EXCERPT:
1

How to compute the memory of new BitSet(n) in C++.

What memory takes the new BitSet(1024) in Java.

But it seems the formula for Java is different. I want to compute the memory spent for new BitSet(100000), could you please help?

  • 1
    100000/1024 times what new BitSet(1024) uses? – leppie Apr 16 '13 at 11:37
  • Ye, but this is relative way, I would like to have an exact formula based on number of bits allocated. – Sophie Sperner Apr 16 '13 at 11:38
  • Typically, 100000 / 8 + some overhead. – Fred Foo Apr 16 '13 at 11:41
  • 1
    You can use the sample code provided. But lets just say 1024 bits is 128 bytes, so one can assume 40 bytes of overhead for the rest of the class. So (100000/8 + 40) => 12540 bytes should be the answer. – leppie Apr 16 '13 at 11:41
  • See the following: [BitSet.size()...][1] [1]: stackoverflow.com/a/11062638/2274885 If i understand correctly that's what you're looking for.. – M.Bennett Apr 16 '13 at 11:45
5

BitSet are packed into arrays of "words." A word is (in the current implementation) a long. The single bits inside will be retrieved / set uses masking; therefore it internally packs 64 bits in one single long value, and uses an array of longs to hold all the bits you need.

The dimension of the array will be N (100000) / 64 bytes, or 1563 longs, or 12504 bytes, plus a fixed overhead needed by BitSet for its internal structure/bookeeping.

See http://grepcode.com/file/repository.grepcode.com/java/root/jdk/openjdk/6-b14/java/util/BitSet.java for the implementation; counting the fields and summing up the space they need (an int: 4 bytes; a long: 8 bytes, and so on) you can understand how much is the fixed overhead.

SHORT EXERCISE A:
Quote the records below, starting at their first line and stopping after the line that contains "About Us Element type: text (29, 284)", with both of those lines included.

RAW RECORDS:
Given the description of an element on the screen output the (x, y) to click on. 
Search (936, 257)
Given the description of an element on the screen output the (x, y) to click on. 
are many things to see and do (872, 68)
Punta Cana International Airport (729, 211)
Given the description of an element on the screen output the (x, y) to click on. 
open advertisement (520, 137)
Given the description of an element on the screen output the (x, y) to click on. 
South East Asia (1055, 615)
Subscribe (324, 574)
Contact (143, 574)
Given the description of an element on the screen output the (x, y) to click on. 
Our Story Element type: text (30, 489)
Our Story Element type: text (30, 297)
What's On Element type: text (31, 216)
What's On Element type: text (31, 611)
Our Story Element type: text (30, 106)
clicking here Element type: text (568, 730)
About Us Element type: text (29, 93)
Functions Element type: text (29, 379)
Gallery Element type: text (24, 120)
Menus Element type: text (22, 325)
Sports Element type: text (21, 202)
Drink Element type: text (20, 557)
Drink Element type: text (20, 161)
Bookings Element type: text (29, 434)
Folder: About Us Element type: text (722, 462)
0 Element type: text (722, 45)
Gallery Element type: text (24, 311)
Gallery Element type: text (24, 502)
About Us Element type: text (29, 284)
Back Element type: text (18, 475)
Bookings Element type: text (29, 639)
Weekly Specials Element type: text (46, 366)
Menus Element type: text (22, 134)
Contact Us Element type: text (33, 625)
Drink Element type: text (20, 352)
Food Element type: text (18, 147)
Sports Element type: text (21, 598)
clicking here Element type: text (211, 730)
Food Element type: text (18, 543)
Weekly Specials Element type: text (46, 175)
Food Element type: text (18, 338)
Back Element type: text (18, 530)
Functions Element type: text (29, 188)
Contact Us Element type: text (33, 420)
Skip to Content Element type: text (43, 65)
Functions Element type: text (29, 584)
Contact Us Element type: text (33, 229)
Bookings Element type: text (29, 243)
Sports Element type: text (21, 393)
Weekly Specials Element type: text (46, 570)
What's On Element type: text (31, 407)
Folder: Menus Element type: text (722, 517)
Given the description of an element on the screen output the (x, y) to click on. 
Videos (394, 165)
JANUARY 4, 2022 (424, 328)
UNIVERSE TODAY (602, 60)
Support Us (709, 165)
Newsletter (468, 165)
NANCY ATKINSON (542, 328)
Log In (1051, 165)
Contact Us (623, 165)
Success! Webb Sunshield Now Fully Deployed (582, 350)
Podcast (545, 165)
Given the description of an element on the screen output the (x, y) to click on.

SHORT EXERCISE B:
Print the whole BitSet memory thread above, word for word.

COMPLETE RESPONSE A:
Given the description of an element on the screen output the (x, y) to click on. 
Search (936, 257)
Given the description of an element on the screen output the (x, y) to click on. 
are many things to see and do (872, 68)
Punta Cana International Airport (729, 211)
Given the description of an element on the screen output the (x, y) to click on. 
open advertisement (520, 137)
Given the description of an element on the screen output the (x, y) to click on. 
South East Asia (1055, 615)
Subscribe (324, 574)
Contact (143, 574)
Given the description of an element on the screen output the (x, y) to click on. 
Our Story Element type: text (30, 489)
Our Story Element type: text (30, 297)
What's On Element type: text (31, 216)
What's On Element type: text (31, 611)
Our Story Element type: text (30, 106)
clicking here Element type: text (568, 730)
About Us Element type: text (29, 93)
Functions Element type: text (29, 379)
Gallery Element type: text (24, 120)
Menus Element type: text (22, 325)
Sports Element type: text (21, 202)
Drink Element type: text (20, 557)
Drink Element type: text (20, 161)
Bookings Element type: text (29, 434)
Folder: About Us Element type: text (722, 462)
0 Element type: text (722, 45)
Gallery Element type: text (24, 311)
Gallery Element type: text (24, 502)
About Us Element type: text (29, 284)

COMPLETE RESPONSE B:
1

How to compute the memory of new BitSet(n) in C++.

What memory takes the new BitSet(1024) in Java.

But it seems the formula for Java is different. I want to compute the memory spent for new BitSet(100000), could you please help?

  • 1
    100000/1024 times what new BitSet(1024) uses? – leppie Apr 16 '13 at 11:37
  • Ye, but this is relative way, I would like to have an exact formula based on number of bits allocated. – Sophie Sperner Apr 16 '13 at 11:38
  • Typically, 100000 / 8 + some overhead. – Fred Foo Apr 16 '13 at 11:41
  • 1
    You can use the sample code provided. But lets just say 1024 bits is 128 bytes, so one can assume 40 bytes of overhead for the rest of the class. So (100000/8 + 40) => 12540 bytes should be the answer. – leppie Apr 16 '13 at 11:41
  • See the following: [BitSet.size()...][1] [1]: stackoverflow.com/a/11062638/2274885 If i understand correctly that's what you're looking for.. – M.Bennett Apr 16 '13 at 11:45
5

BitSet are packed into arrays of "words." A word is (in the current implementation) a long. The single bits inside will be retrieved / set uses masking; therefore it internally packs 64 bits in one single long value, and uses an array of longs to hold all the bits you need.

The dimension of the array will be N (100000) / 64 bytes, or 1563 longs, or 12504 bytes, plus a fixed overhead needed by BitSet for its internal structure/bookeeping.

See http://grepcode.com/file/repository.grepcode.com/java/root/jdk/openjdk/6-b14/java/util/BitSet.java for the implementation; counting the fields and summing up the space they need (an int: 4 bytes; a long: 8 bytes, and so on) you can understand how much is the fixed overhead.